Architecture and Design Decisions

This document explains the internal architecture of rpc_load_balancer, the reasoning behind key design choices, and how the components fit together.

Why this library exists

Erlang's :erpc module provides low-level RPC primitives, but using it directly in application code has friction:

No structured errors — :erpc raises Erlang exceptions that need to be caught and translated into meaningful application errors
No node management — callers must know which nodes exist and pick one themselves
No load distribution — without a selection layer, traffic tends to concentrate on whichever node the caller happens to target

rpc_load_balancer addresses all three by wrapping :erpc with ErrorMessage tuples, providing automatic node discovery via :pg, and offering pluggable selection algorithms.

System overview

flowchart TD
    A["Caller Code\nRpcLoadBalancer.call(node, M, :f, args, load_balancer: :my_lb)"] --> B

    subgraph B["RpcLoadBalancer (Supervisor + API)"]
        B1["1. get_members/1 → :pg lookup"]
        B2["2. select_node/2 → SelectionAlgorithm"]
        B3["3. Drainer.track_call/1"]
        B4["4. erpc_call → :erpc.call/5"]
        B5["5. release_node → counter cleanup"]
        B6["6. Drainer.release_call/1"]
        B1 --> B2 --> B3 --> B4 --> B5 --> B6
    end

    B --> C[":pg process group\nTracks which nodes are\nin each balancer"]
    B --> D["Caches\nAlgorithmCache (PersistentTerm)\nValueCache (PersistentTerm)\nCounterCache (atomic counters)\nDrainerCache (atomic counters)"]

Component design

RPC wrappers and public API (`RpcLoadBalancer`)

The top-level module serves dual roles: it is both a per-instance Supervisor (started via start_link/1) and the public API for RPC operations. It wraps :erpc.call/5 and :erpc.cast/4 in try/rescue blocks and maps Erlang errors to ErrorMessage structs:

{:erpc, :timeout} → ErrorMessage.request_timeout/2
{:erpc, :noconnection} → ErrorMessage.service_unavailable/2
{:erpc, :badarg} → ErrorMessage.bad_request/2
Anything else → ErrorMessage.service_unavailable/2

This mapping gives callers a consistent {:ok, result} | {:error, %ErrorMessage{}} contract without needing to understand :erpc internals.

When call/5 or cast/5 receives a :load_balancer option, it routes through the named balancer — selecting a node, tracking the in-flight call for draining, executing the RPC, releasing the node's counter, and untracking the call. Without the option, it performs a direct :erpc call to the specified node.

Load balancer GenServer

Each RpcLoadBalancer.LoadBalancer instance is a GenServer that:

Registers on init — joins the :pg group so other nodes can discover it (via handle_continue)
Monitors membership — subscribes to :pg join/leave notifications (on OTP 25+ via :pg.monitor/2)
Drains on shutdown — leaves the :pg group, then waits for in-flight calls to complete (up to drain_timeout, default 15s) before terminating

The GenServer itself holds minimal state: the algorithm module, the node match list, the :pg monitor reference, and the drain timeout. All shared mutable state (counters, weights, hash rings) lives in caches, not in the GenServer's process state. This avoids the GenServer becoming a bottleneck for reads.

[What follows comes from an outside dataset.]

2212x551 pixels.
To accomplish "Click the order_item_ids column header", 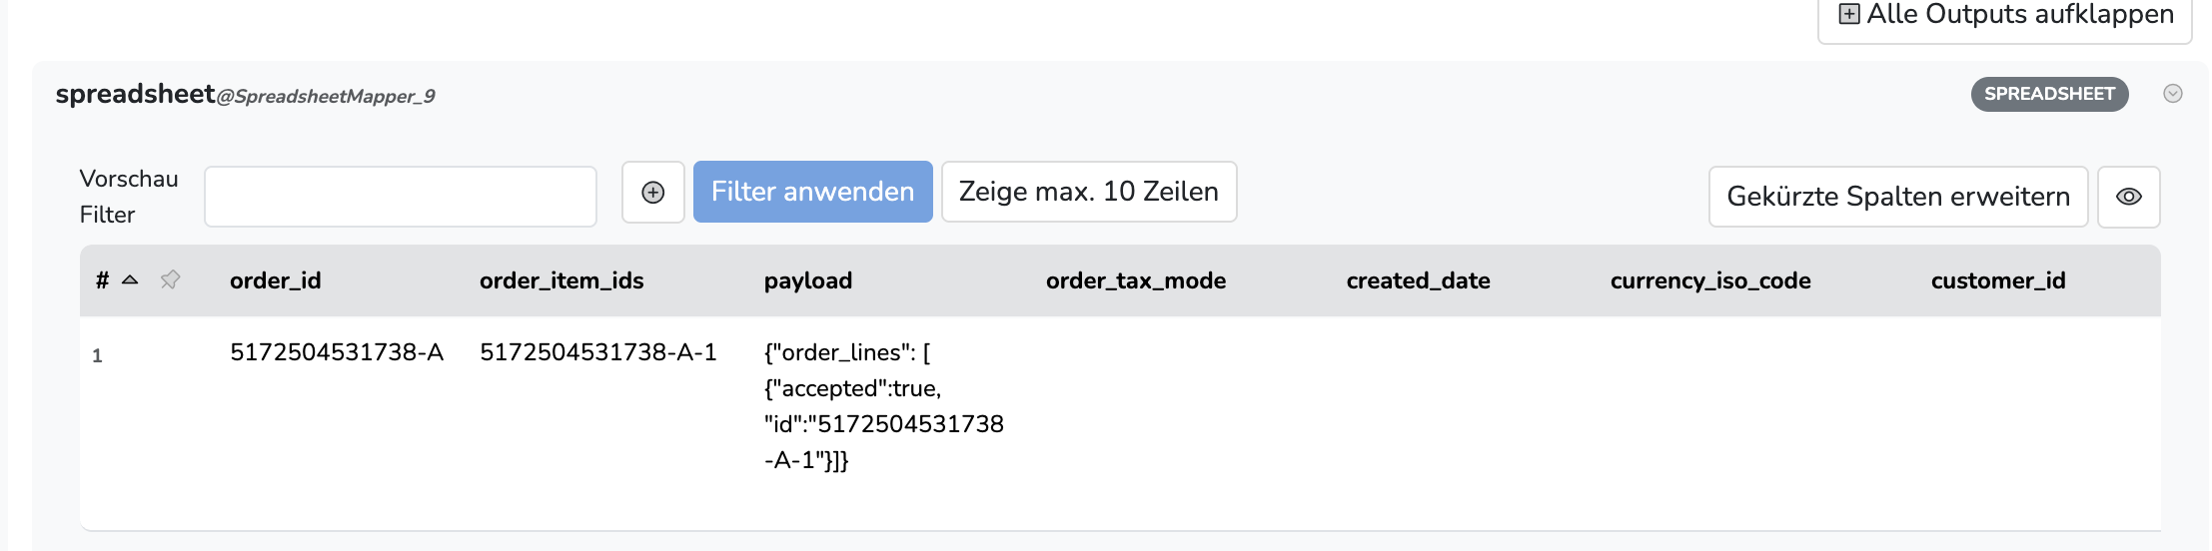I will click(561, 280).
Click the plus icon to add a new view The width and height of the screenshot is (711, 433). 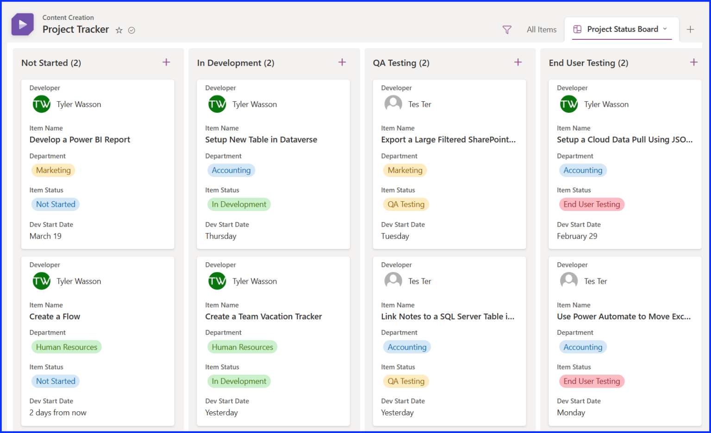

Why `:pg` instead of `:global` or a custom registry

:pg was chosen because:

Distributed by default — process groups are replicated across connected nodes automatically
No single point of failure — unlike :global, :pg doesn't require a leader or lock manager
Built into OTP — no external dependencies needed
Scope isolation — using a named scope (:rpc_load_balancer) prevents interference with other :pg users

When a load balancer starts on a node, it joins the group. When it stops (or the node goes down), :pg removes it. Other balancers with the same name on other nodes see the membership change through their monitor.

Why caches instead of GenServer state

Counters and algorithm lookups are on the hot path — every select_node call reads them. Storing this data in the GenServer's state would serialize all reads through a single process mailbox.

The library uses two cache strategies via elixir_cache:

PersistentTerm-backed caches (AlgorithmCache, ValueCache) — for data that changes infrequently (algorithm modules, hash ring data, weight maps). PersistentTerm provides zero-copy reads from any process.
Atomic counter caches (CounterCache, DrainerCache) — for data that changes on every call (round robin indices, connection counts, in-flight call counts). Uses :atomics for lock-free concurrent increments.

Node filtering

The :node_match_list option controls whether the current node joins the :pg group. The check happens once during handle_continue(:register, ...):

:all — always joins
[patterns] — joins only if to_string(node()) matches at least one pattern via =~

This is a local decision — each node decides independently whether to register. There's no central coordinator that manages the node list.

Connection draining

The Drainer module tracks in-flight calls using an atomic counter per load balancer name. When a load-balanced call/5 or cast/5 executes, the counter is incremented before the RPC and decremented after (in an after block to ensure cleanup on errors). During shutdown, the GenServer's terminate/2 callback calls Drainer.drain/2, which polls the counter every 50ms until it reaches zero or the timeout expires.

Random-node helpers

call_on_random_node/5 and cast_on_random_node/5 provide a simpler routing mechanism that doesn't require a load balancer instance. They filter Node.list/0 by a substring match and pick a random matching node. If no nodes match, they retry automatically (configurable via Retry). If the current node matches the filter or :call_directly? is true, they execute locally.

Algorithm design

The behaviour pattern

All algorithms implement a single required callback (choose_from_nodes/3) plus optional lifecycle callbacks. This keeps simple algorithms simple (Random is 3 lines) while letting stateful algorithms hook into the full lifecycle.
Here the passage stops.